Po co Jezus upadał? Czy Jezus musiał upadać? Pewnie nie. Przecież upadek – poza tym, że dowodzi słabości – psuje szyk, rozprasza, wybija z rytmu, niszczy systematyczność. Kto najczęściej upada? Najsłabsi – małe dzieci, osoby zbyt pewne siebie, chorzy, no i najstarsi, ci którym brakuje sił. Nic dziwnego, że dzisiaj tak często forsuje się teorię, że takie osoby – chore – są zbędne, powinno się je eliminować (poprzez „pozbycie” się ich jeszcze przed narodzeniem) – i jeszcze oburza się na to, że Kościół nie chce takich praktyk poprzeć czy wprost pobłogosławić, że jest taki zacofany.

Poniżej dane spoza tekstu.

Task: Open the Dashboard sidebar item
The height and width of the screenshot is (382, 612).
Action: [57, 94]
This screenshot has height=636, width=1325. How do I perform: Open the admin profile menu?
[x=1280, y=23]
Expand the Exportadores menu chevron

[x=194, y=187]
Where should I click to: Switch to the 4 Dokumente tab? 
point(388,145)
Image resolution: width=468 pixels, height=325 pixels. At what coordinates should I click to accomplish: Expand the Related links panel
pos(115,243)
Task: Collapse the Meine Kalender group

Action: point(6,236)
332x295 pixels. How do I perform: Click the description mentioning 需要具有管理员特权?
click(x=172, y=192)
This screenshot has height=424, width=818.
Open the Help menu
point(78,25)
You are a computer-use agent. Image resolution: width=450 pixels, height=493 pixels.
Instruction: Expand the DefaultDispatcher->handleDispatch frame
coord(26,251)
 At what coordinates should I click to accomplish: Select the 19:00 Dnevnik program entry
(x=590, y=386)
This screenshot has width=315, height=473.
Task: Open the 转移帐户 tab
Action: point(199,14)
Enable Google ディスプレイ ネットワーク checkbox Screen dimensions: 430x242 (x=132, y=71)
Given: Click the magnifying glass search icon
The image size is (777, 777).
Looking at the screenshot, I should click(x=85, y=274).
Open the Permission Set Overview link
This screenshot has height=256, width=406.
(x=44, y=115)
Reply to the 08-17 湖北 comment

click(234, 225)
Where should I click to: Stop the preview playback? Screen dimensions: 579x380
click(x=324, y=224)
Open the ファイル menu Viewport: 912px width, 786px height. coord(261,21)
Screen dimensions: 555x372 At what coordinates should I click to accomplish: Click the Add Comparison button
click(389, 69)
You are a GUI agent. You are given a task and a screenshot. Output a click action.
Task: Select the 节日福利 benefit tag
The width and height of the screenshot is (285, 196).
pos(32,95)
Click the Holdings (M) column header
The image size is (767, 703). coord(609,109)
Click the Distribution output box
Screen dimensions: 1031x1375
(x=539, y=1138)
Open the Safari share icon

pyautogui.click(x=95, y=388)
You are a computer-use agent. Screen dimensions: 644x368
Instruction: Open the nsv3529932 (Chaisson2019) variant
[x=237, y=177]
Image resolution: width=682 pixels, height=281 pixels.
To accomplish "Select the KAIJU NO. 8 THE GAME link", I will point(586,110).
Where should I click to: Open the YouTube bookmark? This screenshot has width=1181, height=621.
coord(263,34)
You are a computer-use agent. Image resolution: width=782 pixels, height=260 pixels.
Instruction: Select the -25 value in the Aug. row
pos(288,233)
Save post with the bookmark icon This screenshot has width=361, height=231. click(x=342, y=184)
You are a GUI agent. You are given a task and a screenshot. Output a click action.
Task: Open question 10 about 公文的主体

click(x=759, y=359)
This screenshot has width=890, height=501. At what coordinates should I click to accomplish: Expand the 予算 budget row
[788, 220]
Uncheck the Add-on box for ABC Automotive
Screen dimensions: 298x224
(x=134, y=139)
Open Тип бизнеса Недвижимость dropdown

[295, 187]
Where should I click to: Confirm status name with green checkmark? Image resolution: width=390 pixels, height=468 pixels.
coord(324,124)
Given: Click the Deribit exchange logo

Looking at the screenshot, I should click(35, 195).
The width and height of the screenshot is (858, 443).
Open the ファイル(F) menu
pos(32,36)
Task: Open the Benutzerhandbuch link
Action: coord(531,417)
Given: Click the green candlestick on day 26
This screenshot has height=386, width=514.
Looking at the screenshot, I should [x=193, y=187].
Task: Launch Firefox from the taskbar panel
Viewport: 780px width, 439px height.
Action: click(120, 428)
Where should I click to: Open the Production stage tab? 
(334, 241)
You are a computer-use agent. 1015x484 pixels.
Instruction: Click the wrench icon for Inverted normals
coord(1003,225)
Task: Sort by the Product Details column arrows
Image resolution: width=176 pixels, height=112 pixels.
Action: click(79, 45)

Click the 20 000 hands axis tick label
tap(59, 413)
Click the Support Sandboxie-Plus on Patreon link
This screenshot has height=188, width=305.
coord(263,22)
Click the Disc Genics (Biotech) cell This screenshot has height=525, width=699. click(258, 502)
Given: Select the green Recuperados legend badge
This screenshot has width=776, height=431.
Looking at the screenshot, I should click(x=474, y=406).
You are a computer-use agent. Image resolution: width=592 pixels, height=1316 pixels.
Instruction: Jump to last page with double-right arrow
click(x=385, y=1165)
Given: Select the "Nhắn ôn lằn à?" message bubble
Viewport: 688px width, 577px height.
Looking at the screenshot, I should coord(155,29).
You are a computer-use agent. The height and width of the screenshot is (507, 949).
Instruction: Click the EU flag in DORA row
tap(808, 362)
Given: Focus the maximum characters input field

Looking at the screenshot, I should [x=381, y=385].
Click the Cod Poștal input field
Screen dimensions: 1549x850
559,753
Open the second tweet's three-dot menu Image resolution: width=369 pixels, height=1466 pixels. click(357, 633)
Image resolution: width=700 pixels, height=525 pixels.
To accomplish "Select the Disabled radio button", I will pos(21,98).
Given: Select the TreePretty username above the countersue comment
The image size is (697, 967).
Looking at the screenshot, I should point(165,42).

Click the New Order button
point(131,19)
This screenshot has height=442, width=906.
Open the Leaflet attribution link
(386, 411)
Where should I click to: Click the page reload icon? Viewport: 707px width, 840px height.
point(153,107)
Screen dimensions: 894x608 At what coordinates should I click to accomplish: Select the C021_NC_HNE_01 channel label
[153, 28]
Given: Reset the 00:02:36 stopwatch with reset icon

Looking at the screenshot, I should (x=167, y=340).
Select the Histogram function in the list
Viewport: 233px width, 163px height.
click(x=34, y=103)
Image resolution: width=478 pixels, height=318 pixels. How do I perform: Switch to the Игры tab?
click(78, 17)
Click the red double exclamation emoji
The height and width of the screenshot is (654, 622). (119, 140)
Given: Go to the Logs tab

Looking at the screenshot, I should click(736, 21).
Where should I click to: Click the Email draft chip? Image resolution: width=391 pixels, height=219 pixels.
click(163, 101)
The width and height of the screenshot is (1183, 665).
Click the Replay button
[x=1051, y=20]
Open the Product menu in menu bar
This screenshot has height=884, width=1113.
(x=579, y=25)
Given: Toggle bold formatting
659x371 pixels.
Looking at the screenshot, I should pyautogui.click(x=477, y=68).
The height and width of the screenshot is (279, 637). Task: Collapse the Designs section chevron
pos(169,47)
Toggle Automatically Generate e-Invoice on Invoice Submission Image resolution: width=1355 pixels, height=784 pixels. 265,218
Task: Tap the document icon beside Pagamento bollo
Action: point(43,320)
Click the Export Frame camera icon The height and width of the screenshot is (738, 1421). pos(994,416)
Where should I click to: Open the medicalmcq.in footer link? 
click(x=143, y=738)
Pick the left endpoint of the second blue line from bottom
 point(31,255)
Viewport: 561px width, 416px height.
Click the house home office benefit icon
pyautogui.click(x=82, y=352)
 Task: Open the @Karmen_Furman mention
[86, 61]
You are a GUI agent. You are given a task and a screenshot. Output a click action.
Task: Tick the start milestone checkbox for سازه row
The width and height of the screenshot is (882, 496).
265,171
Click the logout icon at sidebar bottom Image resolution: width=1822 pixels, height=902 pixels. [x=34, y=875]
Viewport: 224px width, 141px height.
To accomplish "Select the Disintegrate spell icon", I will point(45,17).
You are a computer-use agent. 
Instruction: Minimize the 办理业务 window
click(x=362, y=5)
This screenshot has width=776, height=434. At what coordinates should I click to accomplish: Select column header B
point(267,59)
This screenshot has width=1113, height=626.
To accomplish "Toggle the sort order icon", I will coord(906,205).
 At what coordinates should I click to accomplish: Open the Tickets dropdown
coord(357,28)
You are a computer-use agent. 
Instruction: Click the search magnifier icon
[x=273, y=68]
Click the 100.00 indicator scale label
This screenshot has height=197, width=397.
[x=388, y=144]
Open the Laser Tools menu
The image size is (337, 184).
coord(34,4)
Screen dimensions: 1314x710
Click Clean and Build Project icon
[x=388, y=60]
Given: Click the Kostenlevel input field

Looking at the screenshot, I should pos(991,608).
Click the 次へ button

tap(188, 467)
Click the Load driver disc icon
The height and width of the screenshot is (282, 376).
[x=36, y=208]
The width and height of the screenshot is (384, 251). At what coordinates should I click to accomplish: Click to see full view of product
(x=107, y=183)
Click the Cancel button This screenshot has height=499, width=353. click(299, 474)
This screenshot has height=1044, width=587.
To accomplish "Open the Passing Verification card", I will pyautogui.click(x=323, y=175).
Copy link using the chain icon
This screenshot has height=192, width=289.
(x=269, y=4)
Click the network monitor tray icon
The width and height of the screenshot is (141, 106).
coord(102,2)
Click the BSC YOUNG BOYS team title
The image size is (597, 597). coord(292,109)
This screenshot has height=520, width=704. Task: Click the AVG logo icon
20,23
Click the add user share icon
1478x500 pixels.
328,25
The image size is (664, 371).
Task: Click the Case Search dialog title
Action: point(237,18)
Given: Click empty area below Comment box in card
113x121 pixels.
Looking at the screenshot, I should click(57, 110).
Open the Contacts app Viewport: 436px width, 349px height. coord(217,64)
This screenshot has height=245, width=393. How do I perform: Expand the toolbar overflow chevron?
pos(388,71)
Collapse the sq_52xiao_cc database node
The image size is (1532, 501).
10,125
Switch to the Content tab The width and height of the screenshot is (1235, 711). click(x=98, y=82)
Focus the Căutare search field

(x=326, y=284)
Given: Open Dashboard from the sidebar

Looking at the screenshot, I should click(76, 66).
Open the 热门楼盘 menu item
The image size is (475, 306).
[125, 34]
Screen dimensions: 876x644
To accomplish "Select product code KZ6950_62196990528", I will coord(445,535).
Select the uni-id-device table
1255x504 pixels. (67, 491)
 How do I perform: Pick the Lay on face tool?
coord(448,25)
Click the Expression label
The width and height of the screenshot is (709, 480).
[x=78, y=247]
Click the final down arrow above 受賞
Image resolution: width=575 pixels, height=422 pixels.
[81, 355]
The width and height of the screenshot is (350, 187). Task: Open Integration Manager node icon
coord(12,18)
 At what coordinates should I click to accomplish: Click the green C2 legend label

Jezus upada pod krzyżem po raz drugi nie tylko po to, aby pokazać, że upadek to nie jest koniec, ale że nawet ten pierwszy upadek nie gwarantuje, że potem droga będzie łatwa i od kolejnych upadków się uchronię. Mamy swoje plany, zamiary, mocne postanowienia poprawy w konfesjonale. Zakładamy i staramy się, aby nie upaść w takiej czy innej sferze, z którą akurat mam problem – a potem jeszcze się dobrze nie obejrzę, a już leżę, znowu wstaję z kolan, zbieram się z kolejnego upadku. Tak to wygląda, takie jest życie i Jezus tego nie neguje, tylko swoim przykładem w tej stacji pokazuje – wstawaj! musimy się zmierzyć ze światem!
A po każdym kryzysie, upadku, jest coraz trudniej powstawać. Tym trudniej, że z największym politowaniem patrzą na ciebie „życzliwi”, którym na rękę jest, abyś się poddał, odpuścił. Ci, którzy nie chcą pracować sami nad sobą, ale po prostu – po najmniejszej linii oporu – wypaść dobrze na tle słabszego. Ilu jest takich, którzy zamiast podać pomocną dłoń, zachęcić do powstania, życzliwie choćby spojrzeć, będą po prostu próbowali cię jeszcze bardziej zdeptać.
Panie Jezus, w tej stacji uwolnij moje serce od pokusy oceniania i podsumowania innych, szczególnie tych, którzy upadają – przecież tak samo, jak ja, tylko może w innej sferze. Naucz za to spoglądać na każdego z miłością, abym przynajmniej szczerze próbował powstawać każdemu, kto upada. Uzdolnij mnie do współczucia, delikatności i litości.